Thursday, April 23, 2009

Motor influence of speech perception: The view from Grenoble

We had a nice visit with Grenoble's own Jean-Luc Schwartz at TB West this past week. Jean-Luc has been working on motor influences on speech perception for years (decades even) and has a very thoughtful and empirically solid perspective on the issue. Here is the structure of one argument that I found particularly interesting and compelling (Jean-Luc, I'm going to steal a couple of our ppt file images; I'm hoping your won't mind. And please correct my errors in summarizing your points!):

1. A classic problem in speech perception research, and one that led to the development of the motor theory, is the acoustic variability associated with individual phonemes caused by coarticulation: the /d/ in /di/ and /du/ have different acoustic signatures (but the same articulation).

2. However, as J-L noted, if you look in acoustic space for the whole syllable (e.g., in a plot of F1 vs. F2, I believe) one can capture the distinction between /di/ and /du/ quite nicely. In other words, you can solve the lack of invariance problem acoustically just by widening your temporal window from segment to syllable.

3. However' -- and here is J-L's motor influence argument -- there is no reason why we should hear /di/ and /du/ as containing the same onset sound. If it were all just auditory, why wouldn't we just hear, /di/ /da/ /du/ and /bi/ /ba/ /bu/ as six different acoustic categories instead of the two onset categories indicated in the figure below? Answer: the categorization comes from the way the phonemes are articulated, not from their acoustic consequences.

He also presented similarly structured arguments (i.e., that generalizations can be made over motor but not perceptual systems) using data from the distribution of vowels in the world's languages and from perceptual tendencies in the verbal transformation effect.

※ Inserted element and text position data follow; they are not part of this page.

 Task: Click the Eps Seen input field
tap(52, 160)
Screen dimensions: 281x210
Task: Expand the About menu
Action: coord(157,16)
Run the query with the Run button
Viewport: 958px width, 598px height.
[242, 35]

Jean-Luc is not arguing here for a hardcore motor theory. In fact, he argues that a pure motor theory is indefensible. Rather, the claim is that acoustic categories are modified by the motor system. I think this is a perfectly reasonable conclusion, and one that is consistent with my basic position -- that access to the lexicon is from auditory-phonological systems. One issue I did raise however, is that while it seems clear that phonological categories (phonemes) are influenced by motor systems, there really is not any evidence that this information actually modifies perceptual categories. For example, maybe in our perceptual system all we really have is six different categories for di da du bi ba bu? It is only when you need to map these sounds onto articulatory gestures that the system needs to pick up on the fact that there are commonalities between the first three vs. the last three.

You might want to argue that this can't be right because we obviously hear di da du as all starting with /d/. But I'm not so sure. I think this may be a consequence of the fact that we have been taught, for the purpose of learning to read, that words are composed of individual phonemes. Again, I think it is critical to remember that when we listen to speech under ecologically valid conditions, we don't hear speech sounds, we hear words (i.e., meanings).

Here's a few recent papers by Jean-Luc and colleagues. Mark Sato, who has contributed to this blog, is among these colleagues, by the way. These folks are doing some really good work and definitely worth following.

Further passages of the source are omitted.